DataChain Runs Where Your Data Lives

Buckets, VPC, and IAM stay unchanged. DataChain orchestrates compute over your data; it never moves it.

Raw data does not move. Bytes stay in your buckets, behind your VPC, under your existing IAM policies. DataChain runs as orchestration over your existing infrastructure: define clusters, run chains, get back typed datasets. Compliance becomes a property of the deployment, not a separate workflow.

DataChain is the Context Layer for Unstructured Data, and unlike warehouse-backed context layers it never ingests your bytes. Files stay in object storage; only typed records, schemas, and lineage live in Dataset DB.

Bytes never leave your storage

Dataset DB stores file pointers, schemas, and derived columns. Raw bytes stay in S3, GCS, Azure, or on-prem object storage. Compute reads bytes directly from your storage layer and writes typed records back to Dataset DB. No staging copies, no ingestion pipelines, no data warehouse to govern separately.

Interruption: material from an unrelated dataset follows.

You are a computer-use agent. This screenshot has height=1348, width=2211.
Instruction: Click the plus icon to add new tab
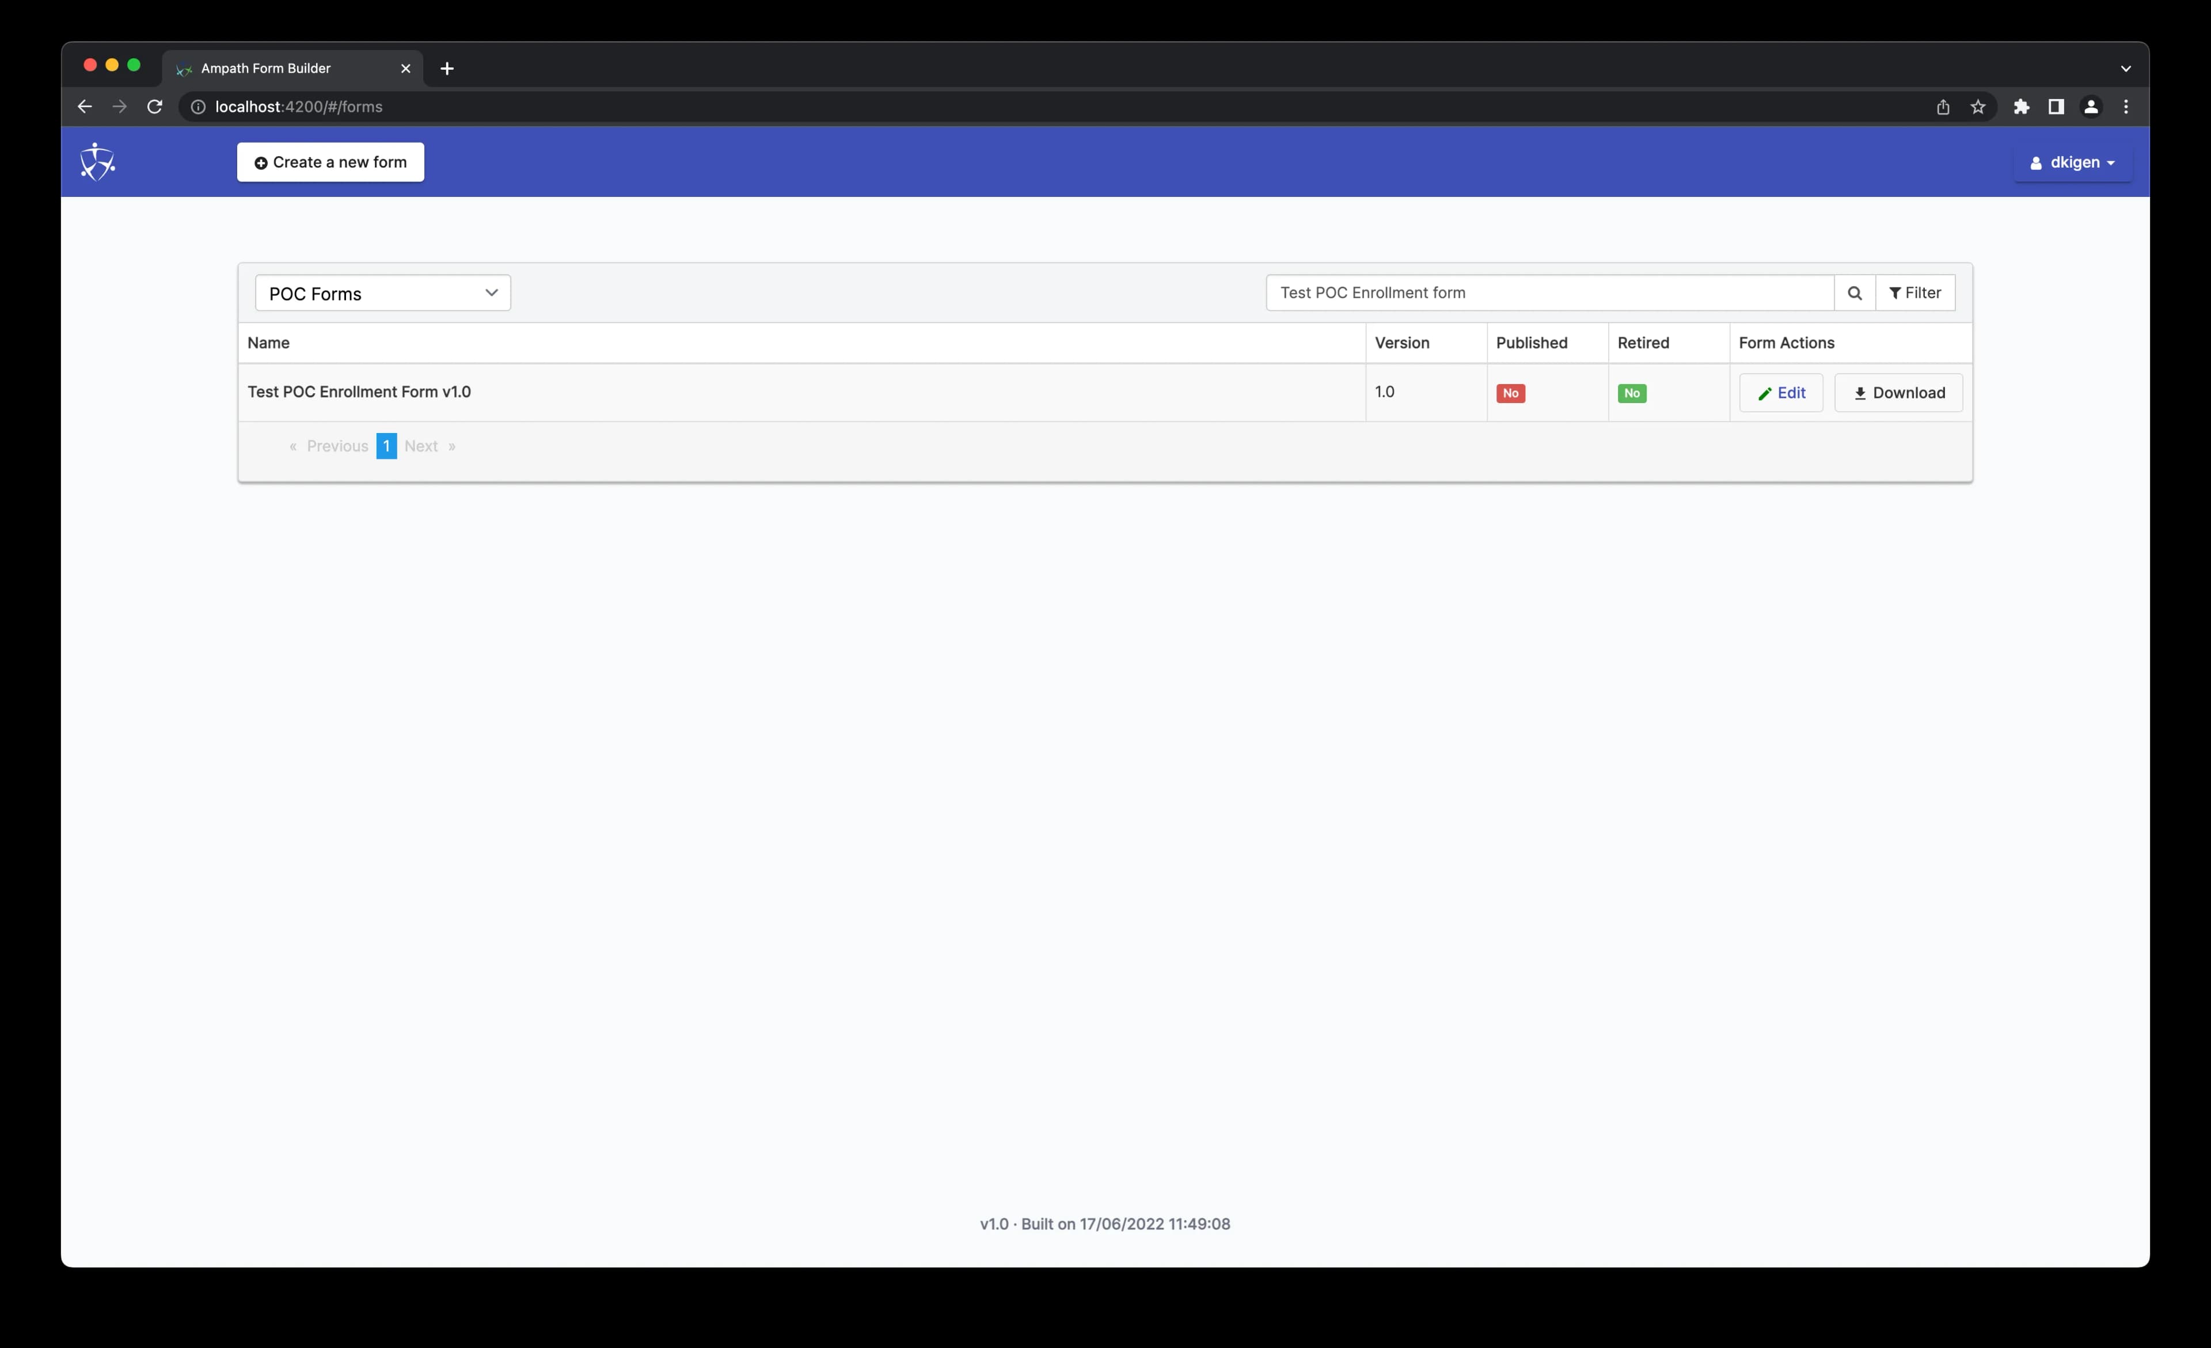pos(445,66)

  • File pointers, not file copies. Every dataset row references its source by URI.
  • Selective file-part access. Stream a clip, decode one slice, read one column.
  • Egress costs match what you would have paid to read the file anyway. No duplication.

No data movement, no duplication, no second copy to govern.

Compute follows the data, not the other way around

DataChain orchestrates compute over the clusters you operate. Define a CPU pool, a GPU pool, and a high-memory pool. Chains route to the right pool automatically. Scale from one machine to 25 to 1000+ in your own VPC.

  • CPU, GPU, and high-memory clusters defined as code.
  • Async I/O and checkpoint recovery built into every chain. Failures resume from the last successful stage, not from scratch.
  • Distributed compute is a property of the chain primitive, not a separate framework.

Cross-cloud, cross-region, on-prem

Multi-cloud and multi-region setups are first-class. Storage in one cloud, compute in another, results in a third, all linked through the same Dataset DB. Useful for collaboration across institutional boundaries (universities, hospitals, regulated industries) where data residency is non-negotiable.

  • Storage in your region, compute in any region you control.
  • Studio runs as a control plane only. Your data plane stays yours.
  • Audit trail in Dataset DB covers what ran where, by whom, on which version.

Your data plane stays yours. The control plane gets out of the way.